Other deals that crossed The Am Law Daily's radar...

M&T Bank / Provident Bankshares

The banking sector has been in turmoil the past few months but Buffalo-based M&T Bank has designs on expanding its mid-Atlantic regional base. On Friday, M&T announced it would acquire Baltimore-based Provident Bankshares for $401 million in stock. While that stock value might seem small, two M&A heavyweights had lead legal advisory roles on the deal.

M&T turned to a team from Wachtell, Lipton, Rosen & Katz for the transaction. Executive committee cochair Edward Herlihy led a team that included corporate partners Nicholas Demmo and Richard Kim, tax partner Joshua Holmes, executive compensation and benefits partner Jeannemarie O'Brien, and associates DongJu Song, Adrian Bell, Sabastian Niles, Brandon Price, Michael Sabbah, Michael Krasnovsky, and Robert Jackson, Jr.

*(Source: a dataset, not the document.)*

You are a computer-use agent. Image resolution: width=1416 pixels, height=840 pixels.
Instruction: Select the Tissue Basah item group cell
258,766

M&T, which received preliminary approval from the Treasury Department in November to receive $600 million from the government's $700 billion financial rescue program, said in a statement that it will gain approximately $4.6 billion in deposits and $4.3 billion in loans from the merger.

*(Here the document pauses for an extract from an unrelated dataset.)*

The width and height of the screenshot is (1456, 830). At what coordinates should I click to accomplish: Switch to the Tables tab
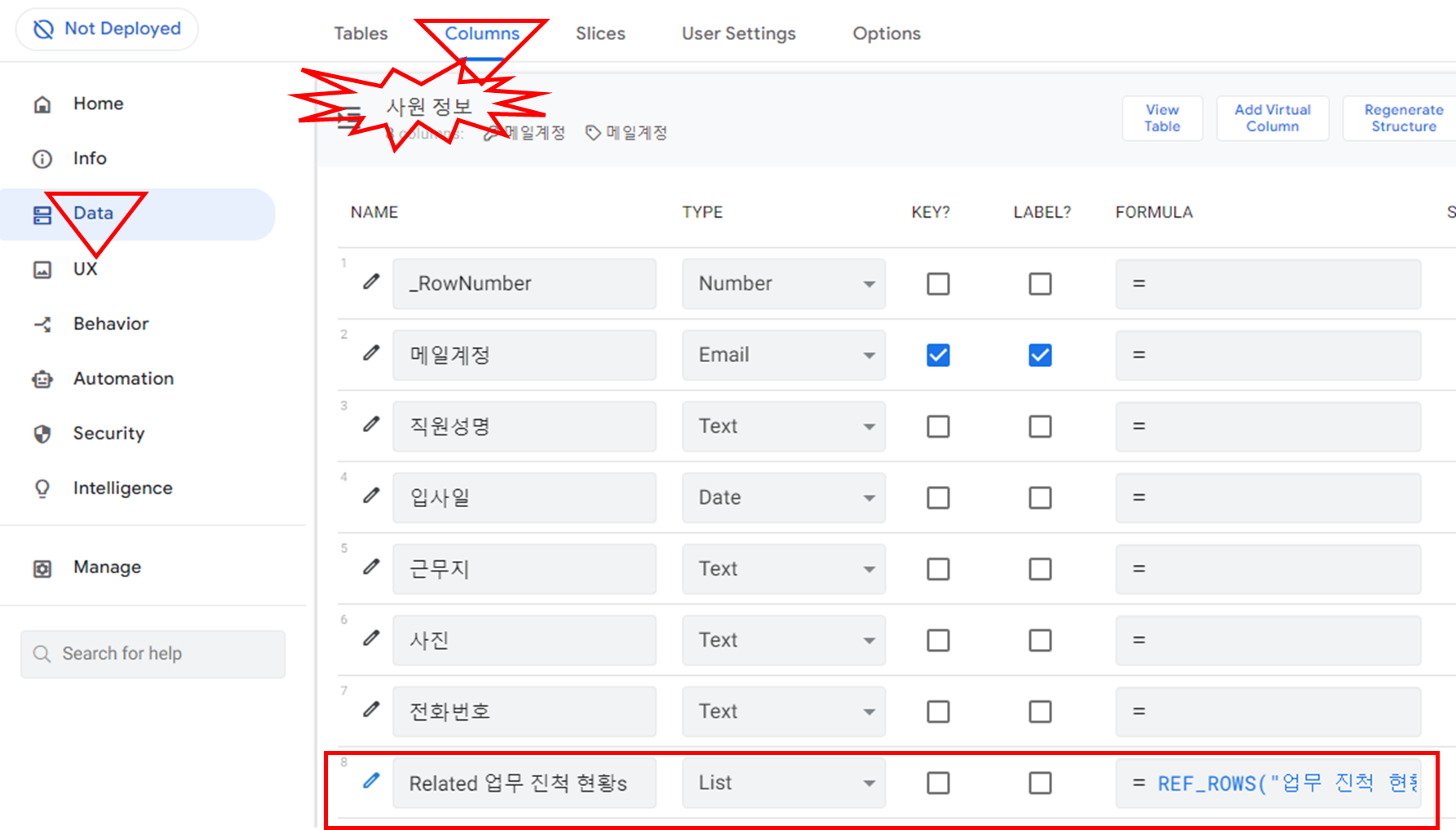[360, 33]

Provident's outside legal team was led by none other than S&C chairman and banking extraordinaire H. Rodgin Cohen. Assisting Cohen were M&A partner Mark Menting and associate Melissa Sawyer. Provident was also advised by Kilpatrick Stockton M&A partners Paul Aguggia and Edward Olifer and executive compensation partner Eric Kracov.

MatlinPatterson / Flagstar Bancorp

S&C was at it again on another banking deal announced late on December 18. The firm served as counsel to New York-based MatlinPatterson Global Advisers, a private equity firm that specializes in distressed investments, on its acquisition of a $250 million stake in Troy, Mich.-based Flagstar Bancorp.

M&A partner George Sampas, financial institutions partner Mitchell Eitel, tax partner Andrew Mason, financial institutions special counsel Wendy Goldberg, employee benefits special counsel Lawrence Pasini, IP special counsel Blaze Waleski, and associates Christina Padden, Nishal Ramphal, Catherine Ying, Joel Alfonso, Heather Coleman, David Passey, David Teigman, and Rita Carrier advised MatlinPatterson.

As part of the deal, MatlinPatterson will acquire a 70 percent stake in Flagstar, which has been battered from losses stemming from its substantial real estate investments. The deal comes only one day after the New York Stock Exchange threatened to delist Flagstar because its stock price fellow below $1 for an extended period.

Flagstar, the largest publicly traded bank in Michigan, relied on counsel from Skadden, Arps, Slate, Meagher & Flom. Financial institutions and M&A partners William Rubenstein, William Sweet, Jr., and Frank Bayouth, and associates Andrew Alin and Jacob Abrams rounded out the team from the firm.

Brocade / Foundry

Brocade's $2.6 billion acquisition of Foundry Networks--which we originally reported on when it was announced in July--finally closed on Friday. The Am Law Daily's Julie Triedman details an interesting legal back story to the transaction in this week's Dealmaker profile.

While Brocade was advised by Richard Climan, head of the M&A group at Cooley Godward Kronish, Foundry relied on a team of former Heller Ehrman lawyers led by Steven Tonsfeldt. (Tonsfeldt was
cochair of the now-defunct firm's M&A practice and semiautonomous Venture Law Group.)

Tonsfeldt, who has since joined Silicon Valley transactional boutique White & Lee, had to close the big deal while his former firm dissolved around him. 

U.S. Trade Rep: The Ultimate Dealmaker

Soon-to-be former Vinson & Elkins public finance and policy partner Ronald Kirk--a two-term mayor of Dallas--was officially appointed U.S. trade representative by President-elect Barack Obama on Friday.

Despite being a Washington, D.C., outsider, Kirk, who chaired Obama's presidential campaign efforts in Texas, brings a wealth of business-friendly experience to The Capitol.

While working as a lobbyist for Energy Future Holdings (formerly TXU) in 2007, he helped push a $45 billion LBO of the company by Goldman Sachs, KKR, and TPG Capital through the Texas legislature. The work made him one of the Lone Star State's highest-paid lobbyists, a fact that evidently didn't deter Obama from picking Kirk for the cabinet level spot.

Multibillion-dollar private equity deals? They still do those?